In day-to-day delivery, diversion governance for repeat utilizers includes a continuity accountability mechanism: a named responsible role (often a care coordination lead or system navigator) who is accountable for follow-through after diversion. The workflow includes confirming that appointments are scheduled, transportation barriers addressed, medications reconciled, and warm handoffs completed. The responsible role tracks completion in a shared dashboard reviewed in governance meetings.

This practice exists to prevent the failure mode of “diversion without connection,” where individuals are diverted away from ED use but not connected to stabilizing supports. For repeat utilizers, this almost guarantees rapid bounce-back.

Without continuity accountability, agencies assume someone else will follow up. Individuals miss appointments, prescriptions lapse, housing crises worsen, and stressors accumulate until the person re-enters through emergency channels. The failure presents as repeat calls, repeat transports, and often higher acuity at re-presentation because problems compound.

With continuity accountability, observable outcomes include improved follow-up completion, reduced repeat crisis utilization, and better stability indicators such as medication adherence and engagement. Evidence includes follow-up timeliness reports, reduced “return within 7 days” rates, and documented warm handoff confirmations.

Operational Example 3: Rights-Based Safeguards That Prevent “Diversion as Exclusion”

In day-to-day delivery, systems sometimes respond to high utilization by creating informal exclusion practices—refusing service, delaying response, or using law enforcement as the default containment strategy. A rights-based governance safeguard prevents this by establishing explicit standards: non-discrimination, access criteria, appeals processes, and review triggers when diversion is repeatedly declined. Operationally, this includes routine audits of refusal patterns and mandatory case reviews for repeated denials.

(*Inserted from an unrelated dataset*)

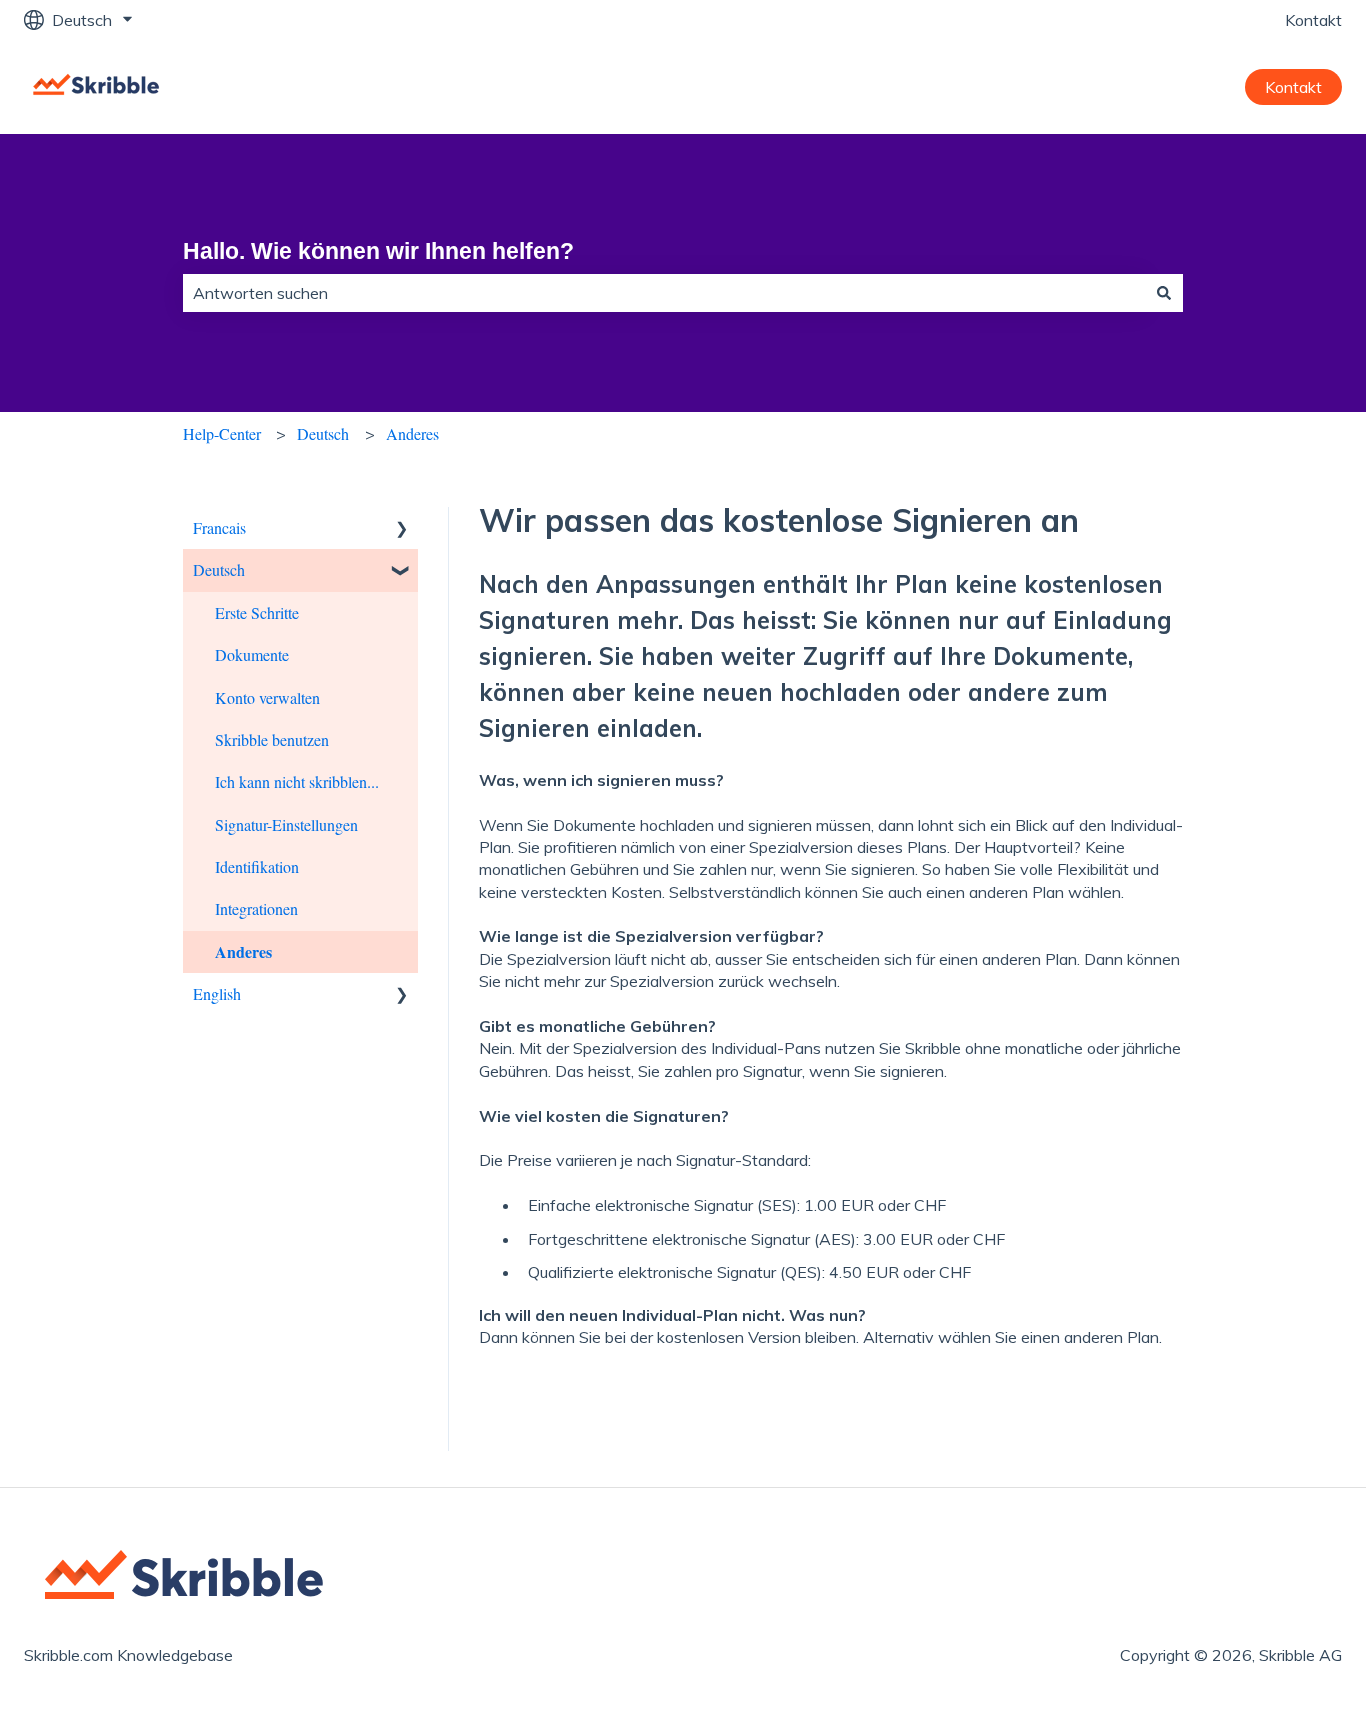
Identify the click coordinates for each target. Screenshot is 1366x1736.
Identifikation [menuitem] (257, 866)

This safeguard exists to address a critical failure mode: treating repeat utilization as “problem behavior” rather than as a signal of unmet needs. Exclusion practices can escalate risk and create civil rights concerns, particularly for individuals with disabilities, serious mental illness, or co-occurring conditions.

If safeguards are absent, systems drift toward informal rationing. The operational consequences include increased involuntary responses, higher crisis acuity, greater use of restrictive interventions, and higher public risk incidents as people disengage from services until crises explode.

When safeguards are governed and enforced, observable outcomes include more equitable access, fewer inappropriate refusals, and improved safety outcomes because individuals remain connected to supports rather than being pushed away. Evidence includes refusal audits, rights review documentation, and reductions in restrictive practice incidents linked to crisis responses.

Oversight Expectations: What Systems Are Increasingly Held To

Funders and oversight bodies increasingly expect crisis systems to show how they manage repeat utilization without restricting rights. This includes evidence of continuity planning, cross-agency accountability, and safeguards against exclusionary practices.

Systems are also expected to demonstrate learning: how high-utilizer patterns are analyzed, how interventions are adjusted, and how capacity investments are targeted to reduce repeat escalation.

Repeat Utilizer Governance as a Marker of System Maturity

A crisis system’s maturity is revealed by how it handles repeat crisis utilizers. Strong diversion governance creates pathways that reduce bounce-back through continuity and accountability—without turning diversion into exclusion. Done well, this protects rights, improves safety, and reduces avoidable utilization across the entire crisis continuum.